The left hand is just four notes: A, G#, F#, D. Did you notice that the first three are the same as the bottom notes of the right hand?

On page 3 we then have a little bridge with three chords: the first is the bottom two black keys of the group of three (F# and G#) with an E on top. For the second just move the middle note up a half-step to A. For the third, bring the top note down one white key to D. So only one note changes each time. Left hand is just E, F# and D. Timing-wise, there’s a small change: the first two chords are played twice each instead of four times.

Play this pattern twice. If you want it to be even closer to the original, the second time you play, play the third chord twice instead of four times and then (as Adele sings “over”) go back to the first chord two times, but keep your left hand on the D.

Then we go to the chorus, which, according to the chord symbols is almost the same as the verses, and could be played that way, but the original is played differently.

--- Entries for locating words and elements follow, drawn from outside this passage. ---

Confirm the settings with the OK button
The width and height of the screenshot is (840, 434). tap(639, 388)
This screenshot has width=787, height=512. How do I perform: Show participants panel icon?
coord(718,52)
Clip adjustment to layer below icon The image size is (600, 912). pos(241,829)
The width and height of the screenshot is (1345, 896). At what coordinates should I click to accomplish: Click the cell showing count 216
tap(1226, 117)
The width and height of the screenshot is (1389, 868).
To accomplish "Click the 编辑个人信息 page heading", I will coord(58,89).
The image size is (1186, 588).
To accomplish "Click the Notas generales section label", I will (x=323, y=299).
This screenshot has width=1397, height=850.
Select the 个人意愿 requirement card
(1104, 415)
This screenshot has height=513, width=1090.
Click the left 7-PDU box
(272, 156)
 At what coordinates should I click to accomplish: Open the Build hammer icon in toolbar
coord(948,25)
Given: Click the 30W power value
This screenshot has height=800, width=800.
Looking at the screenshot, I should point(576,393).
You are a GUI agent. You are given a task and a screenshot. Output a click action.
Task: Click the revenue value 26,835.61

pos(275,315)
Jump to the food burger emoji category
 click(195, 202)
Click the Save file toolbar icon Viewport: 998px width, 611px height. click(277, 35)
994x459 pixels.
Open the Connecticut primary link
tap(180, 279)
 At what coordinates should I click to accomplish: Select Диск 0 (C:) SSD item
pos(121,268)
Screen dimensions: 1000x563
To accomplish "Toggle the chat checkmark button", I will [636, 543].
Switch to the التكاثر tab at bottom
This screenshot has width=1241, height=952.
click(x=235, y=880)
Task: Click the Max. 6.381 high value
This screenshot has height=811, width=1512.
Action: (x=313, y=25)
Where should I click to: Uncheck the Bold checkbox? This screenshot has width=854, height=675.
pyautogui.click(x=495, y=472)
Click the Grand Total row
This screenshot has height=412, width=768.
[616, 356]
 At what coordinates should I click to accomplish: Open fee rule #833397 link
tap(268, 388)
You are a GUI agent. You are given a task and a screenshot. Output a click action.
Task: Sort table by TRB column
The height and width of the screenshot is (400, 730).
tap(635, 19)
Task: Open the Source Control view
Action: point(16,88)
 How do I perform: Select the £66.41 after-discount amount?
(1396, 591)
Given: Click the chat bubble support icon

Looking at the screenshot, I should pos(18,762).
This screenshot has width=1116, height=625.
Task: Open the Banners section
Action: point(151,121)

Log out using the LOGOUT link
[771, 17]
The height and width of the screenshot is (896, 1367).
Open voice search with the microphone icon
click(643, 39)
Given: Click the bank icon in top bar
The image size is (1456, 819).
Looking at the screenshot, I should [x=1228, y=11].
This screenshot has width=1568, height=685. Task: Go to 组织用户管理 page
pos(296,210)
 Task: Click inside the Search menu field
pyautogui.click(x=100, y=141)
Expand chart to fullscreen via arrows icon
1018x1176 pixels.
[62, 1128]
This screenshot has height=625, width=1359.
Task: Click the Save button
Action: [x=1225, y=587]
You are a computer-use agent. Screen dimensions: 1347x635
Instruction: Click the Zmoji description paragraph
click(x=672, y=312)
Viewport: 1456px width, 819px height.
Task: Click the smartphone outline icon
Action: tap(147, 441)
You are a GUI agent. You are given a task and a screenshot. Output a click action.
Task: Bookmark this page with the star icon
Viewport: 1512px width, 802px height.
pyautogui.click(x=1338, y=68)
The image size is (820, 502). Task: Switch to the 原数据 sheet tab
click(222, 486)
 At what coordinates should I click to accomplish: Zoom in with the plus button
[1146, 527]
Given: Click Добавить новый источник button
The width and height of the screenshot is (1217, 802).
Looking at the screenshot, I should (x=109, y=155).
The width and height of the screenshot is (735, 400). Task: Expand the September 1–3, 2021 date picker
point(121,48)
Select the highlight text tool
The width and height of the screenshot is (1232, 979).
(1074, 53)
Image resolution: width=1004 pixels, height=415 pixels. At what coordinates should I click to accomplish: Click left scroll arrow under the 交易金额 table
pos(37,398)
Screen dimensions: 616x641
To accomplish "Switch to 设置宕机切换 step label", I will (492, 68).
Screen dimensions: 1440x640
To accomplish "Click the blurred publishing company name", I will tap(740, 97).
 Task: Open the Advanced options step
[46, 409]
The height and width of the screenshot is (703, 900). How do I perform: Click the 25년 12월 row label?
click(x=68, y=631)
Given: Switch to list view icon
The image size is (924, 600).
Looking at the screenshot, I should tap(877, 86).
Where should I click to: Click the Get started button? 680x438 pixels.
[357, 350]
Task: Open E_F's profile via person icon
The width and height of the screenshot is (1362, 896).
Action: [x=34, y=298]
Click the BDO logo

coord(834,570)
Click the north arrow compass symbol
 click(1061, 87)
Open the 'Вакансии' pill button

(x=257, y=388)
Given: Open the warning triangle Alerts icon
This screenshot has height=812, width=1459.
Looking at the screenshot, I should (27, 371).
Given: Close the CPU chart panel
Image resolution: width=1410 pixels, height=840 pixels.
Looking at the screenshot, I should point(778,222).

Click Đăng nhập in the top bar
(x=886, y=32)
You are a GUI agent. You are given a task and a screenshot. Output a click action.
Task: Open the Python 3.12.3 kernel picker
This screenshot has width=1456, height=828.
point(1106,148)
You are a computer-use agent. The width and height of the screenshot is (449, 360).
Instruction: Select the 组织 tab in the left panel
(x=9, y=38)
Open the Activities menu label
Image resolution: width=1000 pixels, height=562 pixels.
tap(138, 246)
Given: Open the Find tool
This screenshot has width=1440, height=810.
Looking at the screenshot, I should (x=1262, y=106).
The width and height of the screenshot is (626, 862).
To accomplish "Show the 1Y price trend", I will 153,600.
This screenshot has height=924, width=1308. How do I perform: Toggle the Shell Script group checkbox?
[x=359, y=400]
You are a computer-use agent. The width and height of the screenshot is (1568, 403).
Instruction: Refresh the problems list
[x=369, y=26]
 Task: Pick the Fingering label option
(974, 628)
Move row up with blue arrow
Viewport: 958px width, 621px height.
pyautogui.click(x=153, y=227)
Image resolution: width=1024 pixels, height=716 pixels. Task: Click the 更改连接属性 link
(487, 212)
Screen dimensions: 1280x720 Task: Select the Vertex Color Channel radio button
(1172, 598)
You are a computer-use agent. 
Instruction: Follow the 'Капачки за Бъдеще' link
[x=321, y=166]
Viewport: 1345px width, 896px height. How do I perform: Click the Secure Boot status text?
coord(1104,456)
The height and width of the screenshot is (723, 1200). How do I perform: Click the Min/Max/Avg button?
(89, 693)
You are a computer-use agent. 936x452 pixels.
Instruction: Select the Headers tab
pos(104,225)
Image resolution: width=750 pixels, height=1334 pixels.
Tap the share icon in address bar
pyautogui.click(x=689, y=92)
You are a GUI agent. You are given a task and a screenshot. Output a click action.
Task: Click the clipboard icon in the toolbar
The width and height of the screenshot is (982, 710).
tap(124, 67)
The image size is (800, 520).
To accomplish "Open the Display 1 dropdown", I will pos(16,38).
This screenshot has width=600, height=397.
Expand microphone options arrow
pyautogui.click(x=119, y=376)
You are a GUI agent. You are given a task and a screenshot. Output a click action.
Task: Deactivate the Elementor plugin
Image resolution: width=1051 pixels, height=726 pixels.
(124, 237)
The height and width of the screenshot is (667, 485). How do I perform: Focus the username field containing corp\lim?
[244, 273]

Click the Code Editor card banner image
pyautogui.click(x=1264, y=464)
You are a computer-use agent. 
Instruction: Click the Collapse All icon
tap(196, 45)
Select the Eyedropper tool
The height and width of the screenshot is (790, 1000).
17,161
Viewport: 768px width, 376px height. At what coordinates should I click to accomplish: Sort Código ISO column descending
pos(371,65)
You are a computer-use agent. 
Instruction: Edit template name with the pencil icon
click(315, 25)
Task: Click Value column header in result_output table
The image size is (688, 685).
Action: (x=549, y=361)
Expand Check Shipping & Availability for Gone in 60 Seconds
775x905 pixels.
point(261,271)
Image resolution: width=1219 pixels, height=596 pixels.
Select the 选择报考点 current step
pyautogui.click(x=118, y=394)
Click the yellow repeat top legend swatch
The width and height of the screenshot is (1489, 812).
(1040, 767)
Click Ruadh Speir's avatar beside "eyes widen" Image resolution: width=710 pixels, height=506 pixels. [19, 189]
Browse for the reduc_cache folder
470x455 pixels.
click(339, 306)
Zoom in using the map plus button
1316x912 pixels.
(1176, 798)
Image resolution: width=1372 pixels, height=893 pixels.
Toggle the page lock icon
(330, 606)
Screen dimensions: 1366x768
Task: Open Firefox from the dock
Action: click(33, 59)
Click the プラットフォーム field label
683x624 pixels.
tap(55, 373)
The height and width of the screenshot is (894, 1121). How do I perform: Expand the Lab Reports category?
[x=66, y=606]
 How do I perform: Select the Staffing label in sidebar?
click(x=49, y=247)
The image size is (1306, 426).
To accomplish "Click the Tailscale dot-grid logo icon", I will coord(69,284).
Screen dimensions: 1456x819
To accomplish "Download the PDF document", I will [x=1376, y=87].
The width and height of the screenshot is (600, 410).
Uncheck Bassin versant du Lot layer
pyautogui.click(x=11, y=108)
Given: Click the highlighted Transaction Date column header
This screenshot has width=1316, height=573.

Firstly, the chords are played twice each instead of four times. The first chord is played as A, C#, and the next A up – a large, odd-shaped triangle. For the next chord everything comes down, to G#, B and G#. A great way to remember this is that the colours (and the triangle) are reversed from the previous chord – black, white, black. For chord three, even though the chord symbol is different, you’ll play the right hand exactly the same as chord one. Finally, for the fourth chord, just bring the middle note up a half-step to D.

Repeat the pattern, observing and saying the changes. The left hand is A, E, F# and D.

On page 5 we have another short bridging passage: Start with G#, B and E, move them all up to A, C# and F#, keep the bottom note in place and stretch the other two up to D and A (an octave from top to bottom). Then move all up to the next white keys, then squeeze in to C#, E and A. In the final measure of this passage (on page 6) keep the A on top and bring the others up to D and F#, then finally keep the shape and bring all up to E, G# and B. So the clues might sound like “black on the bottom, all up, stretch up, all up, squeeze in, bottom two up, all up”, but if you see other clues – colour combinations, shapes, common notes – use them.

The first three chords are played four times, the remainder are played twice. The left hand plays B, C#, D, B, C#, D.

We then return to the chorus, but again the chords are played a little differently. We start with C#, E & A, pivot down to B, E and G#, all down to A, C# & F# (my clue for this is two whites to two blacks) and bring just the middle note up to D. Left hand is A, G#, F# & D.

We finish off with a little coda: D, F#, A all below middle C, top two up to G# and B, up again to A & C# top note only up to D. The last chord is played four times, the others are played twice. The left hand is held on D. Finally, we close off with an A chord played low.

There are a few details that I haven’t covered, but after mastering as much as I’ve described, you can go to your Simply Music Teacher and have them show you more. If needed, he or she can also help you with repeats of the different sections, but if you have a recorded version of the song, you should be able to work it out.